START Recorded data
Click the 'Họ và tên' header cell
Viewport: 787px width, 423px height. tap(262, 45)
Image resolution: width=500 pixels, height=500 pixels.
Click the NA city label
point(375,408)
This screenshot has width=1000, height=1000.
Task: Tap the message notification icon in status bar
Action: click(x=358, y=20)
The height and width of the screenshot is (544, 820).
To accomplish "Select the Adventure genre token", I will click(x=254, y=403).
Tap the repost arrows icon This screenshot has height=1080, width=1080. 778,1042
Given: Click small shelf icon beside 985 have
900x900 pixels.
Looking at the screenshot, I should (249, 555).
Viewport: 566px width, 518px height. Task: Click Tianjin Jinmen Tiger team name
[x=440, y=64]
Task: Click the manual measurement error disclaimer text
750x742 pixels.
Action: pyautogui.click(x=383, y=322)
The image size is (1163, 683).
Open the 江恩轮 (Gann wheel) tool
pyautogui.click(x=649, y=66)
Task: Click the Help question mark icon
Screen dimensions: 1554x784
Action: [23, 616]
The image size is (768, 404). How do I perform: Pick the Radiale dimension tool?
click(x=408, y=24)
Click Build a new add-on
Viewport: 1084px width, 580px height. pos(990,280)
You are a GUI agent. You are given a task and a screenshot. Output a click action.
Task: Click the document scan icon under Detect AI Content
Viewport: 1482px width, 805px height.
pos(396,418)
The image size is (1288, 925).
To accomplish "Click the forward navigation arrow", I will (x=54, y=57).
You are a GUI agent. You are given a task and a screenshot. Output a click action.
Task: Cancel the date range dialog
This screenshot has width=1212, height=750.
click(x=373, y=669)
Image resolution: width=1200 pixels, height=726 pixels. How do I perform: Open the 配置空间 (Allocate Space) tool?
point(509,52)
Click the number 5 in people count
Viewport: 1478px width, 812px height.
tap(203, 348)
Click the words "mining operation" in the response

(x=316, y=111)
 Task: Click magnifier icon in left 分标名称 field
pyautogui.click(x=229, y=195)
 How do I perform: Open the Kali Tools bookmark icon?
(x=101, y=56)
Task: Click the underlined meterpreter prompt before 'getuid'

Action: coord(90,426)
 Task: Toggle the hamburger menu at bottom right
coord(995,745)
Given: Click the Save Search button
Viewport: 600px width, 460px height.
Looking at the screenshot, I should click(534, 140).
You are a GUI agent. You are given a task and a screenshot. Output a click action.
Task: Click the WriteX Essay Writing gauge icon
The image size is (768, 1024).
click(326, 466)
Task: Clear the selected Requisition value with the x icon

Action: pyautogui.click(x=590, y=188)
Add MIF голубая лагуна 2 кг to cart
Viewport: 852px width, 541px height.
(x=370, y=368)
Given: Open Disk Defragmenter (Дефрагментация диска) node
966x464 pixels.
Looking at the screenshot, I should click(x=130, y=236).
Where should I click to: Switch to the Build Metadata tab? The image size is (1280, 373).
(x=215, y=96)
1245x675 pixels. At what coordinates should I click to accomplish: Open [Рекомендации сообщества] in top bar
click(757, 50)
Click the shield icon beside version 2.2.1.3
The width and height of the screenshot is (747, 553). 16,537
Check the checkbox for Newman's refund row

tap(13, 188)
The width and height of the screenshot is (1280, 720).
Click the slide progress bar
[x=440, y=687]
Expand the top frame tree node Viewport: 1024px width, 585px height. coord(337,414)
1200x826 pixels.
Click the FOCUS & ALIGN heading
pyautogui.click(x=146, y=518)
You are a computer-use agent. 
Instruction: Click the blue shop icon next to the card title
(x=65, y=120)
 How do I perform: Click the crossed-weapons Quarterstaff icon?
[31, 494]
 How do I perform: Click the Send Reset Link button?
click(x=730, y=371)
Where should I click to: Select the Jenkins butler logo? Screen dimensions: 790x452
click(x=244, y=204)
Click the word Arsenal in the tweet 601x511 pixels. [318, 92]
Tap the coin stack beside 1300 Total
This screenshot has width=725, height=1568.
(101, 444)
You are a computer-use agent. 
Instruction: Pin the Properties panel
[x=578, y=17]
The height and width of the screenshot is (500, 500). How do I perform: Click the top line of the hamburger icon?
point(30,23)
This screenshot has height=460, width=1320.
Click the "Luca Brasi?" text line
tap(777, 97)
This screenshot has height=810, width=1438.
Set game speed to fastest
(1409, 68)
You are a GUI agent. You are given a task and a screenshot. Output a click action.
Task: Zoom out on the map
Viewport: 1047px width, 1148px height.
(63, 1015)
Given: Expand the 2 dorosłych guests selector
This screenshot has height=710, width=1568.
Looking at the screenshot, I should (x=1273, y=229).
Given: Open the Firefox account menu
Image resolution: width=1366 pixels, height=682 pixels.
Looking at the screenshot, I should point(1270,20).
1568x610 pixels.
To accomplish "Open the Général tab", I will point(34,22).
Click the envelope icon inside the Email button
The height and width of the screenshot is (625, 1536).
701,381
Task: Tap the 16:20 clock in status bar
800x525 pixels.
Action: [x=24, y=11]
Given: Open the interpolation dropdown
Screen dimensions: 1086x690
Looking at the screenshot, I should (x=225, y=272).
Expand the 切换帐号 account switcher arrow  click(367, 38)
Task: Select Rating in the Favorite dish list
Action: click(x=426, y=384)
END Recorded data
## Task directions
Without changing a single character, repeat each record.

## Completed exercise
Click the 'Họ và tên' header cell
Viewport: 787px width, 423px height. tap(262, 45)
Image resolution: width=500 pixels, height=500 pixels.
Click the NA city label
point(375,408)
This screenshot has width=1000, height=1000.
Task: Tap the message notification icon in status bar
Action: click(x=358, y=20)
The height and width of the screenshot is (544, 820).
To accomplish "Select the Adventure genre token", I will click(x=254, y=403).
Tap the repost arrows icon This screenshot has height=1080, width=1080. 778,1042
Given: Click small shelf icon beside 985 have
900x900 pixels.
Looking at the screenshot, I should (249, 555).
Viewport: 566px width, 518px height. Task: Click Tianjin Jinmen Tiger team name
[x=440, y=64]
Task: Click the manual measurement error disclaimer text
750x742 pixels.
Action: pyautogui.click(x=383, y=322)
The image size is (1163, 683).
Open the 江恩轮 (Gann wheel) tool
pyautogui.click(x=649, y=66)
Task: Click the Help question mark icon
Screen dimensions: 1554x784
Action: [23, 616]
The image size is (768, 404). How do I perform: Pick the Radiale dimension tool?
click(x=408, y=24)
Click Build a new add-on
Viewport: 1084px width, 580px height. pos(990,280)
You are a GUI agent. You are given a task and a screenshot. Output a click action.
Task: Click the document scan icon under Detect AI Content
Viewport: 1482px width, 805px height.
pos(396,418)
The image size is (1288, 925).
To accomplish "Click the forward navigation arrow", I will (x=54, y=57).
You are a GUI agent. You are given a task and a screenshot. Output a click action.
Task: Cancel the date range dialog
This screenshot has width=1212, height=750.
click(x=373, y=669)
Image resolution: width=1200 pixels, height=726 pixels. How do I perform: Open the 配置空间 (Allocate Space) tool?
point(509,52)
Click the number 5 in people count
Viewport: 1478px width, 812px height.
tap(203, 348)
Click the words "mining operation" in the response

(x=316, y=111)
 Task: Click magnifier icon in left 分标名称 field
pyautogui.click(x=229, y=195)
 How do I perform: Open the Kali Tools bookmark icon?
(x=101, y=56)
Task: Click the underlined meterpreter prompt before 'getuid'

Action: coord(90,426)
 Task: Toggle the hamburger menu at bottom right
coord(995,745)
Given: Click the Save Search button
Viewport: 600px width, 460px height.
Looking at the screenshot, I should click(534, 140).
You are a GUI agent. You are given a task and a screenshot. Output a click action.
Task: Click the WriteX Essay Writing gauge icon
The image size is (768, 1024).
click(326, 466)
Task: Clear the selected Requisition value with the x icon

Action: pyautogui.click(x=590, y=188)
Add MIF голубая лагуна 2 кг to cart
Viewport: 852px width, 541px height.
(x=370, y=368)
Given: Open Disk Defragmenter (Дефрагментация диска) node
966x464 pixels.
Looking at the screenshot, I should click(x=130, y=236).
Where should I click to: Switch to the Build Metadata tab? The image size is (1280, 373).
(x=215, y=96)
1245x675 pixels. At what coordinates should I click to accomplish: Open [Рекомендации сообщества] in top bar
click(757, 50)
Click the shield icon beside version 2.2.1.3
The width and height of the screenshot is (747, 553). 16,537
Check the checkbox for Newman's refund row

tap(13, 188)
The width and height of the screenshot is (1280, 720).
Click the slide progress bar
[x=440, y=687]
Expand the top frame tree node Viewport: 1024px width, 585px height. coord(337,414)
1200x826 pixels.
Click the FOCUS & ALIGN heading
pyautogui.click(x=146, y=518)
You are a computer-use agent. 
Instruction: Click the blue shop icon next to the card title
(x=65, y=120)
 How do I perform: Click the crossed-weapons Quarterstaff icon?
[31, 494]
 How do I perform: Click the Send Reset Link button?
click(x=730, y=371)
Where should I click to: Select the Jenkins butler logo? Screen dimensions: 790x452
click(x=244, y=204)
Click the word Arsenal in the tweet 601x511 pixels. [318, 92]
Tap the coin stack beside 1300 Total
This screenshot has width=725, height=1568.
(101, 444)
You are a computer-use agent. 
Instruction: Pin the Properties panel
[x=578, y=17]
The height and width of the screenshot is (500, 500). How do I perform: Click the top line of the hamburger icon?
point(30,23)
This screenshot has height=460, width=1320.
Click the "Luca Brasi?" text line
tap(777, 97)
This screenshot has height=810, width=1438.
Set game speed to fastest
(1409, 68)
You are a GUI agent. You are given a task and a screenshot. Output a click action.
Task: Zoom out on the map
Viewport: 1047px width, 1148px height.
(63, 1015)
Given: Expand the 2 dorosłych guests selector
This screenshot has height=710, width=1568.
Looking at the screenshot, I should (x=1273, y=229).
Given: Open the Firefox account menu
Image resolution: width=1366 pixels, height=682 pixels.
Looking at the screenshot, I should point(1270,20).
1568x610 pixels.
To accomplish "Open the Général tab", I will point(34,22).
Click the envelope icon inside the Email button
The height and width of the screenshot is (625, 1536).
701,381
Task: Tap the 16:20 clock in status bar
800x525 pixels.
Action: [x=24, y=11]
Given: Open the interpolation dropdown
Screen dimensions: 1086x690
Looking at the screenshot, I should (x=225, y=272).
Expand the 切换帐号 account switcher arrow  click(367, 38)
Task: Select Rating in the Favorite dish list
Action: click(x=426, y=384)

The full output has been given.